-- Texte --

--------------------------------

Mais Firefox ne se battra pas directement contre les autres plateformes mobiles. Son objectif principal est de modifier la manière dont sont développées les applications mobiles, et même dans la triste éventualité où Firefox OS disparaîtrait durant le processus, si les web-apps devenaient dominantes sur le marché, ce sera un succès.

Le fait que n’importe quel site web puisse devenir une application ne doit pas être sous-estimé. En utilisant des technologies flexibles et populaires comme HTML5, CSS3 et javascript, Firefox OS a promu instantanément des millions de développeurs web et javascript en développeurs d’applications. Tout ce qu’ils ont à faire est de télécharger un module complémentaire de simulation gratuit (et ce n’est même pas nécessaire si votre application n’utilise pas les API des téléphones). Les développeurs connaissent déjà l’environnement du navigateur et ses outils, et il ne leur est pas nécessaire d’apprendre un nouveau langage ou une nouvelle architecture.

Je vous entends déjà. Juste quand vous veniez d’en finir avec le bazar que suppose la manipulation de DOM et de ce sournois de JavaScript. Juste quand vous aviez appris à aimer les classes et gestionnaires d’Android tellement hiérarchisés ou la magnifique méthode de nommage d’iOS, pourquoi retourneriez-vous au désordre qu’est l’écriture des applications web ? N’étions-nous pas d’accord pour dire que le HTML n’était pas, après tout, assez bien pour faire de vraies applications performantes ?

--------------------------------

-- Consigne --
Poursuivez le texte sur Firefox OS et les applications web en reprenant immédiatement après sa dernière phrase.

--------------------------------

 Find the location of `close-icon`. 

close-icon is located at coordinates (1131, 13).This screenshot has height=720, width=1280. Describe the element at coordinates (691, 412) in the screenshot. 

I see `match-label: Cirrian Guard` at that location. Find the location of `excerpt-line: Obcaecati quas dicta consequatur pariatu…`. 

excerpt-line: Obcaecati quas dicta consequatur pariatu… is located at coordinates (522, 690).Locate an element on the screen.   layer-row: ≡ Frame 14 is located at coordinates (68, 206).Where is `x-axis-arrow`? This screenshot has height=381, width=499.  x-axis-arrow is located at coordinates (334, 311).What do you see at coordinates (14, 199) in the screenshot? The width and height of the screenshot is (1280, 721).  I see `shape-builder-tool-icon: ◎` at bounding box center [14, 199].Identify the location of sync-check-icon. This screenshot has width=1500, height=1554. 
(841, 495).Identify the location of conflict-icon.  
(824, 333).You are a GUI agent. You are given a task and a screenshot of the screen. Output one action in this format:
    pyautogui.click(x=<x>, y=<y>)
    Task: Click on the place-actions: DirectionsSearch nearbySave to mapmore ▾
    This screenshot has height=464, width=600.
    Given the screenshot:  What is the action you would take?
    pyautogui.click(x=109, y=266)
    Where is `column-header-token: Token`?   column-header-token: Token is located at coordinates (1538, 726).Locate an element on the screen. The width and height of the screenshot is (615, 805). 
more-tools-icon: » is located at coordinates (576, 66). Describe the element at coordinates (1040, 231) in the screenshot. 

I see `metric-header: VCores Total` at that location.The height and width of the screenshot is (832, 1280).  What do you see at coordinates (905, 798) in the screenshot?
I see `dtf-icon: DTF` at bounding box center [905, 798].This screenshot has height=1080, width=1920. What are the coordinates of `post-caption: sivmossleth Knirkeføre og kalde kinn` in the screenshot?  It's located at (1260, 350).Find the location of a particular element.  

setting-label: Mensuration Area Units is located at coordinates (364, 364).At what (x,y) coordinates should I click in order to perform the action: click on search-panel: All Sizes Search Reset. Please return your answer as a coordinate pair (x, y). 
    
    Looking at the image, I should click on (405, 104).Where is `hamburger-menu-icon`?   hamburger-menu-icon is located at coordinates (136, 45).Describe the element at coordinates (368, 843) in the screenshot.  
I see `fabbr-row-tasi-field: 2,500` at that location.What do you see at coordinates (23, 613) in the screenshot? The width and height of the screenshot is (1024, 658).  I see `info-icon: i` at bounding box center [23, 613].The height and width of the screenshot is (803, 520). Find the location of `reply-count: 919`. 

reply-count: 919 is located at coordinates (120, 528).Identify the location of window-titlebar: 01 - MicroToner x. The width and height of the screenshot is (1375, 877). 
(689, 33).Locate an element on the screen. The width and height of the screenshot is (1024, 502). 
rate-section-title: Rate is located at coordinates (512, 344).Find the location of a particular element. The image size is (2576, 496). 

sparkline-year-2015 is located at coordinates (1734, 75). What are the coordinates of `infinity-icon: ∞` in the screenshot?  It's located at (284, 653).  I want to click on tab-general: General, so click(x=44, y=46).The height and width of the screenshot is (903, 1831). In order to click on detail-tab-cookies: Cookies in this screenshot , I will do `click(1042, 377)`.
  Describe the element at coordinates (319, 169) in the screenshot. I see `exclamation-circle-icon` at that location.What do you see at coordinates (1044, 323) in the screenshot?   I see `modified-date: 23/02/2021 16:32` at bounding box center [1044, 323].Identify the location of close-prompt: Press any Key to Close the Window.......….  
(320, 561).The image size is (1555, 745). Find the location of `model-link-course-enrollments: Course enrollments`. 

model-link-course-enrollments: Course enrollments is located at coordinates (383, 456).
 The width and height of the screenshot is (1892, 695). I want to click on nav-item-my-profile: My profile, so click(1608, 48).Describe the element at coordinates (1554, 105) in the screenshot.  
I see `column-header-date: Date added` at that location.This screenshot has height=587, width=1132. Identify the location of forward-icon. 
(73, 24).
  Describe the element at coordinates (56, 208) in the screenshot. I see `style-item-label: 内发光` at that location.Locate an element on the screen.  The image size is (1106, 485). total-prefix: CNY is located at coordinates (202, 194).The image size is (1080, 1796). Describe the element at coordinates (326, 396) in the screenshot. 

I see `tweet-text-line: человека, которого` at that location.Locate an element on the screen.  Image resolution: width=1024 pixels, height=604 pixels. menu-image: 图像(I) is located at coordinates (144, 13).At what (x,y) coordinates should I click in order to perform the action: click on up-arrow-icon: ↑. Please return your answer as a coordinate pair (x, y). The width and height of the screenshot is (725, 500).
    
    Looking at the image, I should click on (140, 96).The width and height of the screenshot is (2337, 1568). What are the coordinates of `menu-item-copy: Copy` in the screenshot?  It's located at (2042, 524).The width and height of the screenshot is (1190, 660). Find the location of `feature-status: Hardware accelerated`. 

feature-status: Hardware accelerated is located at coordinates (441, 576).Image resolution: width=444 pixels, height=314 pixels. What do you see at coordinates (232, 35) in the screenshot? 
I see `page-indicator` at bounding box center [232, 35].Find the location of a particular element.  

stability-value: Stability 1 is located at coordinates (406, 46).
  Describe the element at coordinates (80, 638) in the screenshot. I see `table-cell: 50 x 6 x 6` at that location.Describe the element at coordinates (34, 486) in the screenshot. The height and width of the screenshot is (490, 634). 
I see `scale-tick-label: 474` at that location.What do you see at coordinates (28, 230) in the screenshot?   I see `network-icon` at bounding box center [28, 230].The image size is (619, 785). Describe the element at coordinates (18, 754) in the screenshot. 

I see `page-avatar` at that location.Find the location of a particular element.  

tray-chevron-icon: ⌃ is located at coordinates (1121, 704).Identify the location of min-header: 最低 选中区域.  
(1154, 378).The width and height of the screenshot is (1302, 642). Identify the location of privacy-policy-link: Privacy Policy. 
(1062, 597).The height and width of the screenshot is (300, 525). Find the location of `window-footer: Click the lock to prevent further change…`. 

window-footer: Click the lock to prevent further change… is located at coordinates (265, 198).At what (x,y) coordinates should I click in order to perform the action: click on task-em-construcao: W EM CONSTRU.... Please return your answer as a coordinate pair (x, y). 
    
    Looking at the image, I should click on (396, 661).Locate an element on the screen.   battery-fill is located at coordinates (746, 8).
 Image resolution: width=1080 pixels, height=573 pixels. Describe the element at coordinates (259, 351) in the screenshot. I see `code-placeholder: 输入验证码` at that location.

--------------------------------

-- Réponse --
Bon, ça a peut-être été vrai il y a quelque temps, mais nous vivons désormais dans un monde meilleur. Pour que les développeurs conçoivent des applications web robustes et réellement fonctionnelles, plusieurs approches sont possibles, via des architectures de grande qualité. Chez Telenor/Comoyo, où je travaille, nous nous penchons sur l’utilisation de l’architecture AngularJS pour construire nos applications, néanmoins il existe de multiples architectures fiables et bien conçues qui s’appuient sur des années d’expérience dans le domaine du développement d’applications. Et si vous considérez que vous avez un problème avec JavaScript en tant que langage, vous pouvez d’ores et déjà utiliser une myriade de langages qui le compilent de manière fiable. Vous avez l’habitude de travailler avec Java ? Vous allez probablement apprécier Dart, de Google. Vous avez un style plus “fonctionnel” ? Pourquoi ne pas essayer ClojureScript qui est une implémentation de Clojure s’appuyant sur du JavaScript, qui est impressionnante, vraiment bien documentée et vraiment bien maintenue. Vous utilisez Ruby ? Vous vous sentirez comme à la maison avec CoffeeScript. Vous voyez ce que je veux dire[1].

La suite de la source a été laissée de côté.